Exercise details: Can you set out everything from the line containing "Where should I click to: Click the read" down to the line containing "point(296,573)" as a Markdown table with the columns Row and Line, one record line per row, skipping blank lines?
++++ Stored rows ++++
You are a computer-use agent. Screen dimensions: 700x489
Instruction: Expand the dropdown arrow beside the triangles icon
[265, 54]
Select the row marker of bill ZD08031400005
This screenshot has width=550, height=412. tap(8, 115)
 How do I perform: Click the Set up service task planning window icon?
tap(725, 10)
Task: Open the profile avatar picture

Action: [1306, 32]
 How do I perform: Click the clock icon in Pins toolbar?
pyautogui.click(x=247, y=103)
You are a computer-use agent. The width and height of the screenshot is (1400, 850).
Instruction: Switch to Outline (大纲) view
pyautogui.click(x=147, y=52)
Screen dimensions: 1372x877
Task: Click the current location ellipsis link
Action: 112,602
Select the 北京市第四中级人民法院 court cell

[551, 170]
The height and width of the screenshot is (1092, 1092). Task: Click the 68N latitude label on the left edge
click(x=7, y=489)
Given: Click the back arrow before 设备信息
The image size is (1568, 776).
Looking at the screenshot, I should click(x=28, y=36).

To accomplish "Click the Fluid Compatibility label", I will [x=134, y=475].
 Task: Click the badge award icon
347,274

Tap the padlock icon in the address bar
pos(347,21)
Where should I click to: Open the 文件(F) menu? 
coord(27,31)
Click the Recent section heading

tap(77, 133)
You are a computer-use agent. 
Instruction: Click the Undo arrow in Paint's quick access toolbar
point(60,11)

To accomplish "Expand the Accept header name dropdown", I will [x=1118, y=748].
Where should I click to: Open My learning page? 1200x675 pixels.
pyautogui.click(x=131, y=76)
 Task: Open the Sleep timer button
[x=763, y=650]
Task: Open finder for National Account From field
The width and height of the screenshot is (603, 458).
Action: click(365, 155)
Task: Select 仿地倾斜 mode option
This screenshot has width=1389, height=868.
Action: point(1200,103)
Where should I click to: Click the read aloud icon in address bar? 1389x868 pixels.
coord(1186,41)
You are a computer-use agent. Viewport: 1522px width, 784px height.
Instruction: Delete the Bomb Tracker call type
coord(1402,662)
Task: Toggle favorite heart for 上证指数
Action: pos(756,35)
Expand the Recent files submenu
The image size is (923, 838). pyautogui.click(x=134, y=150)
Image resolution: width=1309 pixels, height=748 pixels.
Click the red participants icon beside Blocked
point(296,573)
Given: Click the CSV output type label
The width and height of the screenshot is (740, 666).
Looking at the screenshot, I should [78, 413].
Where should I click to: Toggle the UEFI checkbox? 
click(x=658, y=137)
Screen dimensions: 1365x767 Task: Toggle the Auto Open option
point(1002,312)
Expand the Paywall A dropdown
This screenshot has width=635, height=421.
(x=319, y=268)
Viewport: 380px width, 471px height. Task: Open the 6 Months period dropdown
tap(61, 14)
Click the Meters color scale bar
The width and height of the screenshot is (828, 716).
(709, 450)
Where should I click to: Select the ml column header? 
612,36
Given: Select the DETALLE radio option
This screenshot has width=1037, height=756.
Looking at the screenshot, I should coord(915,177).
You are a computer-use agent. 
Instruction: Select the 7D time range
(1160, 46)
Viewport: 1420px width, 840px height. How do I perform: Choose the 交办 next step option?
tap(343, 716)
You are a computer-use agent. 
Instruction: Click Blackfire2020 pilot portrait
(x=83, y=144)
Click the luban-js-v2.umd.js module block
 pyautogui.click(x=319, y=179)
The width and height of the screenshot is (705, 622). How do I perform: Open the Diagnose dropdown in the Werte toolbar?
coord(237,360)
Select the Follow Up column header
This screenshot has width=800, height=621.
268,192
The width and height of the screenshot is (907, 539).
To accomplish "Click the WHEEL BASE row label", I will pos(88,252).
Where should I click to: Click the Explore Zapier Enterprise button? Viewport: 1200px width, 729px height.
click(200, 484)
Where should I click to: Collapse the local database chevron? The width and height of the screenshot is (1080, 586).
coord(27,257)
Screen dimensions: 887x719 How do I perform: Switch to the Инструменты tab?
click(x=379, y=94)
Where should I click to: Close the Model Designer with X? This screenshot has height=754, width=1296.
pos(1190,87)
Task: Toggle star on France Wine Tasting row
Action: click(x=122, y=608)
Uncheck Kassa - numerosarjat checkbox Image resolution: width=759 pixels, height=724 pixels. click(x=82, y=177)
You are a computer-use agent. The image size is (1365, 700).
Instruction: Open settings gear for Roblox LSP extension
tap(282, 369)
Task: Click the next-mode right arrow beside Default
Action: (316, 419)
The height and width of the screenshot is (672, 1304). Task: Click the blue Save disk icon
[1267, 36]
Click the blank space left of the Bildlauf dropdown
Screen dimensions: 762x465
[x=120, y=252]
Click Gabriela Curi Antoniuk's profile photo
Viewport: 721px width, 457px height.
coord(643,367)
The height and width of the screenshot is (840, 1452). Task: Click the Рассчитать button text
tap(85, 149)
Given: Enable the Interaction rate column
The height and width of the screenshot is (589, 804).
++++
Answer to this task:
| Row | Line |
|---|---|
| 1 | Where should I click to: Click the read aloud icon in address bar? 1389x868 pixels. |
| 2 | coord(1186,41) |
| 3 | You are a computer-use agent. Viewport: 1522px width, 784px height. |
| 4 | Instruction: Delete the Bomb Tracker call type |
| 5 | coord(1402,662) |
| 6 | Task: Toggle favorite heart for 上证指数 |
| 7 | Action: pos(756,35) |
| 8 | Expand the Recent files submenu |
| 9 | The image size is (923, 838). pyautogui.click(x=134, y=150) |
| 10 | Image resolution: width=1309 pixels, height=748 pixels. |
| 11 | Click the red participants icon beside Blocked |
| 12 | point(296,573) |